TEXTAUSZUG |
^^^^

Von Corona bis Kleingarten-Skandal
Nepp spannte den Bogen weit: Vom „Corona-Untersuchungsausschuss“, den er bei entsprechender Mandatsstärke ankündigte, bis hin zum „roten Kleingarten-Privileg“, das er den Sozialdemokraten gemeinsam mit den NEOS vorwarf. Die politische Konkurrenz fasste er in einem Wort zusammen: „Einheitspartei“. Nur die FPÖ stehe „an der Seite der Wiener“.
Kirche bleibt auf Distanz
Während Nepp seine Anhänger für den Wahlsonntag mobilisierte, blieb der Stephansdom im Hintergrund stumm. Die Erzdiözese betonte, sie habe „kein Einspruchsrecht für Veranstaltungen“ am Platz, stellte aber klar: Parteipolitische Inszenierungen im Schatten des Doms seien unerwünscht.

^^^^

VORLIEGENDES MATERIAL |

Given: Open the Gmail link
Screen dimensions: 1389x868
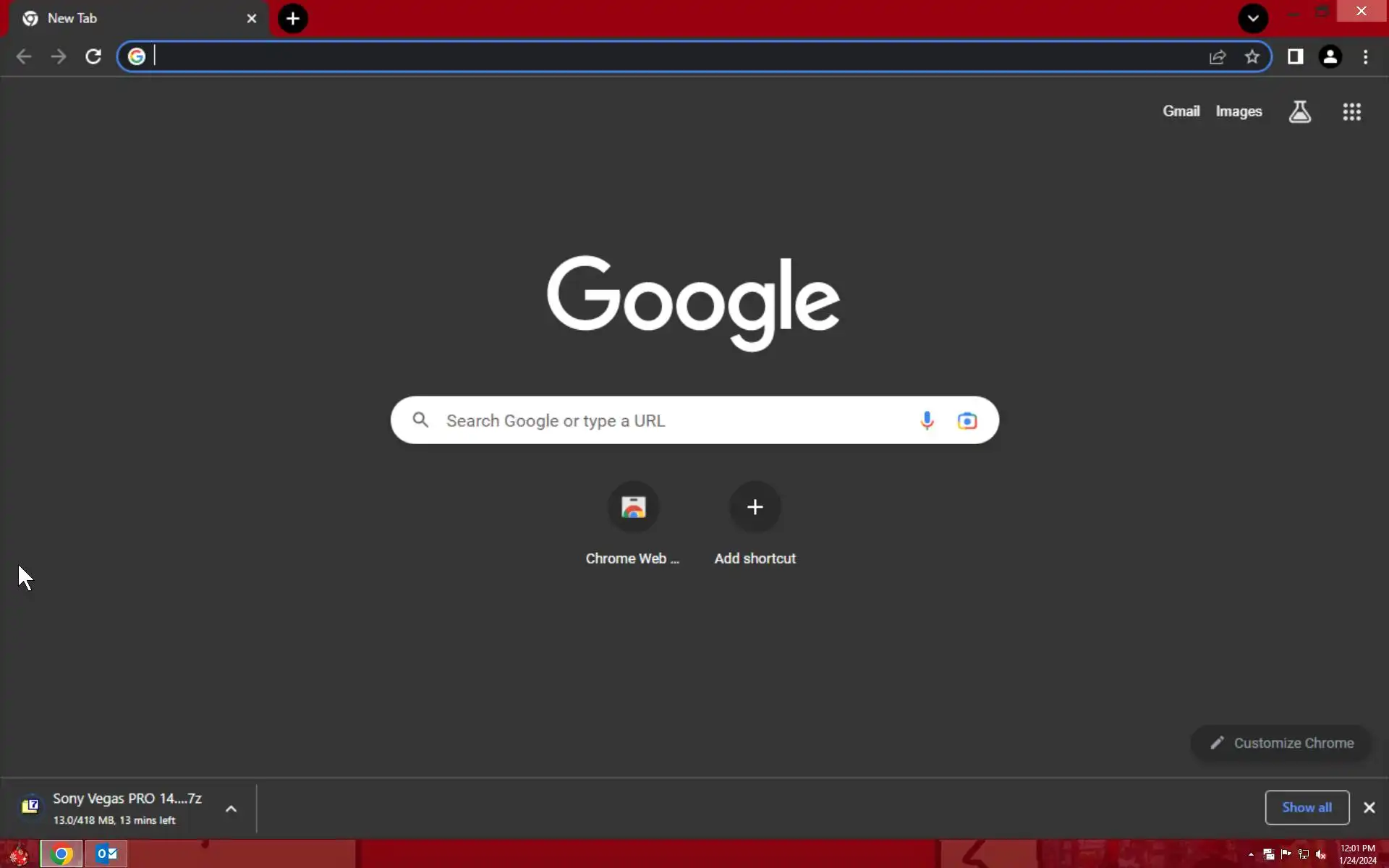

^^^^

KURZE AUFGABE A | Tippen Sie aus dem Textauszug die Stelle ab, deren Anfang die Worte „Von Corona bis“ enthält und die mit „Doms seien unerwünscht.“ schließt.
KURZE AUFGABE B | Schreiben Sie den Bericht über Nepps Wahlkampfauftritt vor dem Stephansdom im Anschluss an seinen letzten Satz weiter.
Die Auflistung stammt aus einer anderen Quelle.

ANTWORT A |
Von Corona bis Kleingarten-Skandal
Nepp spannte den Bogen weit: Vom „Corona-Untersuchungsausschuss“, den er bei entsprechender Mandatsstärke ankündigte, bis hin zum „roten Kleingarten-Privileg“, das er den Sozialdemokraten gemeinsam mit den NEOS vorwarf. Die politische Konkurrenz fasste er in einem Wort zusammen: „Einheitspartei“. Nur die FPÖ stehe „an der Seite der Wiener“.
Kirche bleibt auf Distanz
Während Nepp seine Anhänger für den Wahlsonntag mobilisierte, blieb der Stephansdom im Hintergrund stumm. Die Erzdiözese betonte, sie habe „kein Einspruchsrecht für Veranstaltungen“ am Platz, stellte aber klar: Parteipolitische Inszenierungen im Schatten des Doms seien unerwünscht.

ANTWORT B |
Finale mit altbekannten Tönen
Zum Schluss rief Nepp zum „Aufstehen“ gegen das „System Ludwig“ auf – ein Appell, der in FPÖ-Reden Tradition hat. Unterstützt von Herbert Kickl und weiteren Kandidaten endete die Veranstaltung, wie sie begonnen hatte: Laut, kämpferisch und mit dem Versprechen, Wien „wieder fair und sicher“ zu machen. Ob der Denkzettel, den Nepp ankündigte, am 27. April tatsächlich ausgestellt wird, entscheiden nicht die Lautstärke am Stephansplatz, sondern die Stimmen in der Wahlurne.